A draft National Invasive Lionfish Prevention and Management Plan, started in 2011, was released by the federal Aquatic Nuisance Species Task Force for public comment in December. The comment period ends January 26th.

According to the plan, responsibility for implementation and funding would fall to ten different federal agencies – from NOAA to the U.S. Geological Survey -- at an estimated annual cost of $22 million.

“This plan hinges on implementation by committee, a sure way for inaction and a recipe for unaccountability. It would be best for one agency, such as NOAA, to have responsibility for implementation,” Swatzel said.

Swatzel points out that NOAA spent more money -- $25 million in FY 2014 -- promoting and developing privatization of fisheries through “catch share” programs than is being proposed to address the lionfish invasion.

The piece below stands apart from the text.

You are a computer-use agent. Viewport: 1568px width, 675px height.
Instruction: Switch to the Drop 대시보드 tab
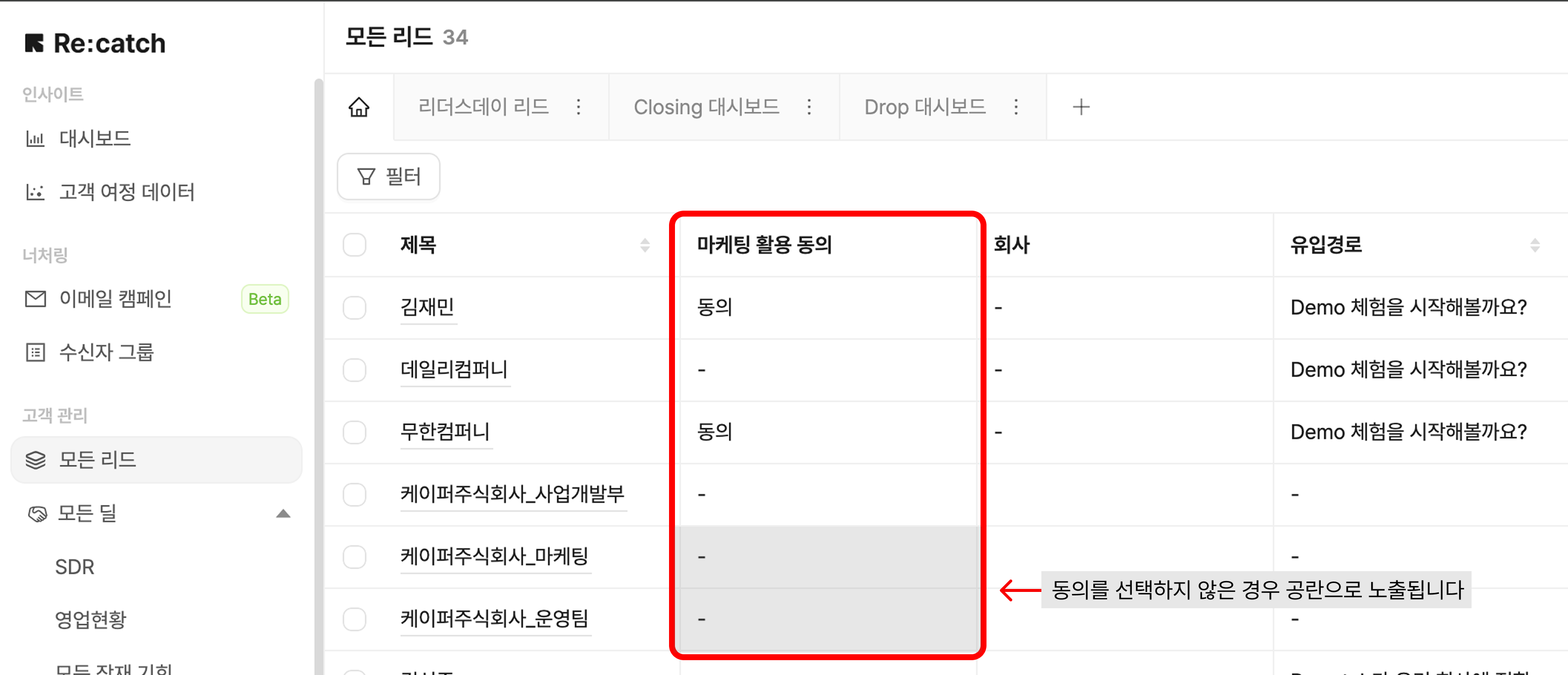pos(925,107)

“Spending money to promote privatization of fisheries doesn’t provide any biological benefit to fisheries. It’s a waste. If we’re serious about lionfish control, serious money needs to be invested in developing lionfish harvesting methods that are much more efficient than a diver spearing one lionfish at a time,” Swatzel said. “Highly valuable commercial and recreational snapper-grouper fisheries are at stake.”

Lionfish are rarely caught on hook and line. Most landings are by divers with spear guns.

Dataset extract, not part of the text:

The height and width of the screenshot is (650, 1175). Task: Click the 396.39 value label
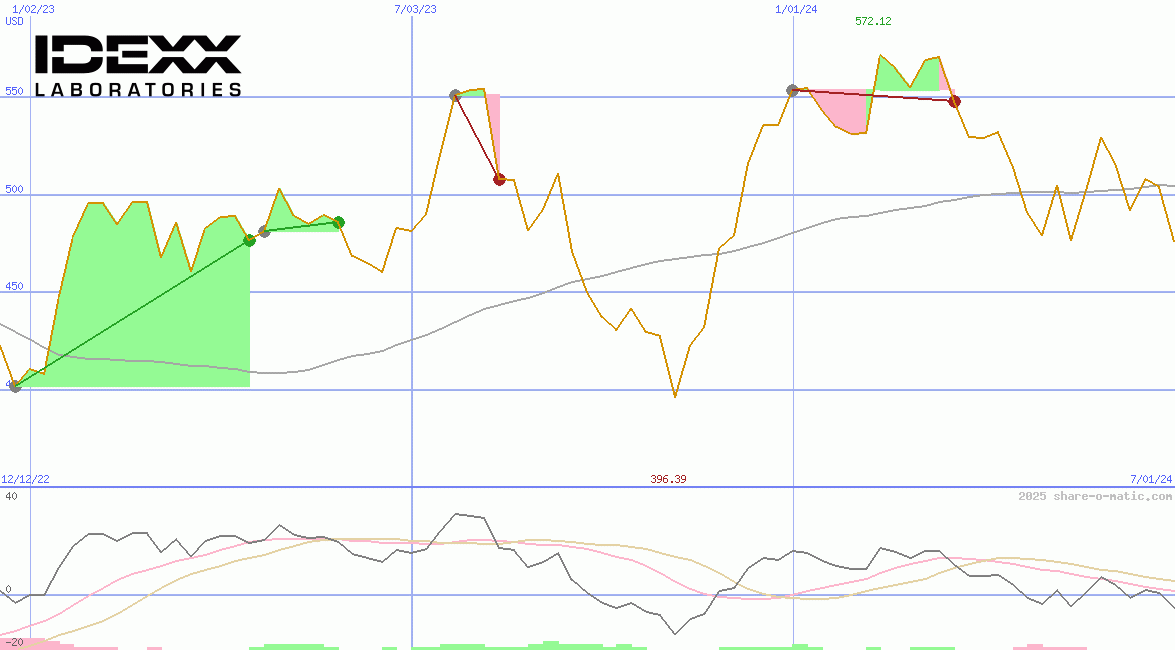(668, 479)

Lionfish are native to the Indo-Pacific. The first U.S. sightings were off Florida in 1985. Lionfish are now well established in the South Atlantic, Gulf of Mexico, and Caribbean.

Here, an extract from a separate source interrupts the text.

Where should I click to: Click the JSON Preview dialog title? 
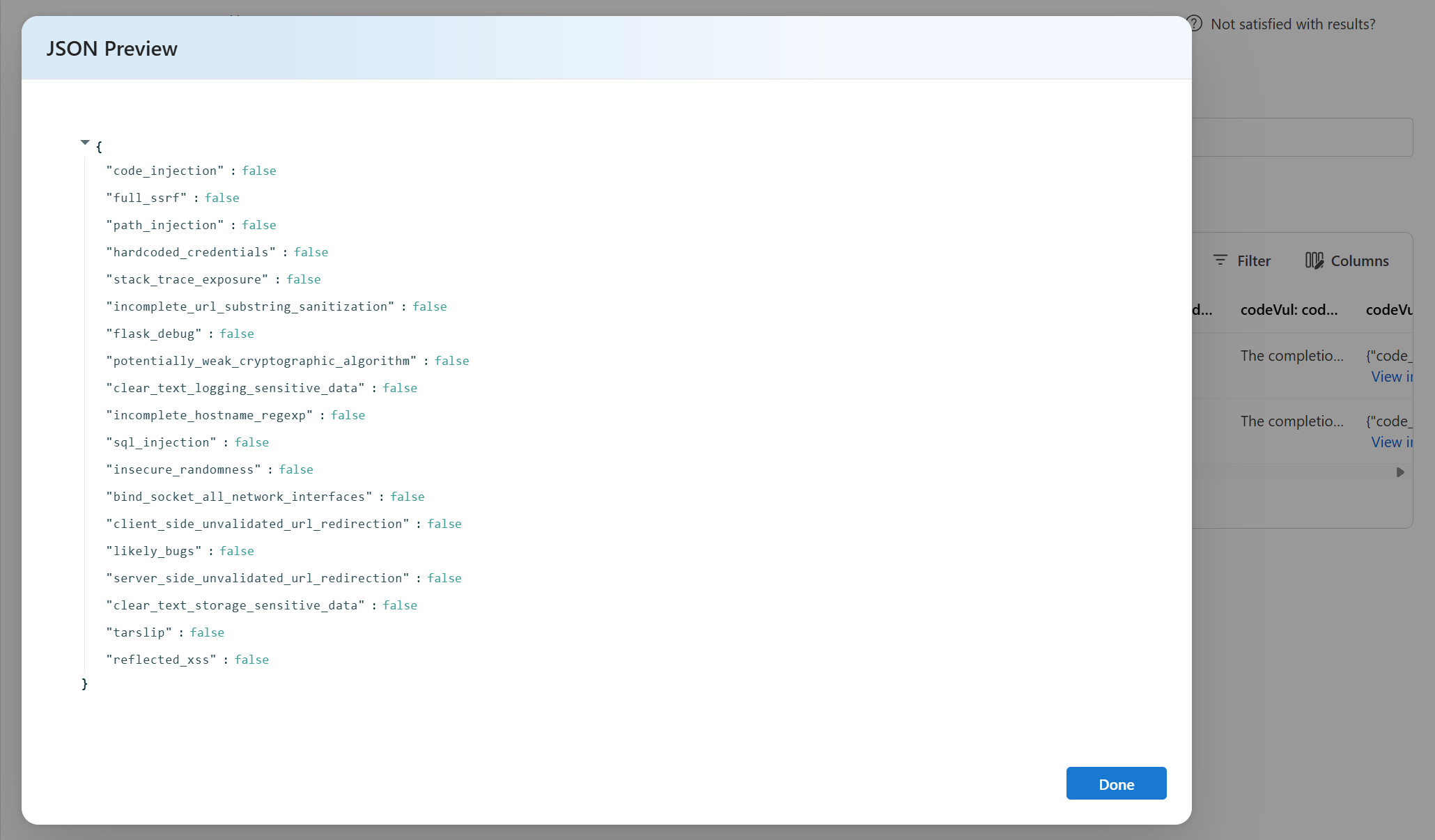[112, 49]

Lionfish have no known predators because of their venomous spines and feed voraciously on juvenile snapper and grouper. A study in the Bahamas reported an 80 percent reduction in native fish over a five-week period on an isolated reef inhabited by lionfish. They reproduce rapidly with females releasing up to 30,000 eggs per spawn and spawning up to three times per month. (Click here for additional information.)

Lionfish are becoming highly sought after by restaurants. Commercial spear fishermen are getting over $5 a pound for lionfish, comparable with snapper and grouper.

“Devoting resources to develop more efficient means of lionfish harvesting is a win-win for both commercial fishermen, who have been financially impacted by growing fishery regulations, and for the protection of our important reef fish from lionfish predation,” Swatzel said.

The Council for Sustainable Fishing represents commercial and recreational fishermen, seafood dealers and wholesalers, restaurateurs, and chefs in the South Atlantic region. The mission of the CFSF is to optimize and sustaining fishing opportunities for commercial and recreational fishermen to aid the coastal economy of the region and ensure stable seafood availability to consumers.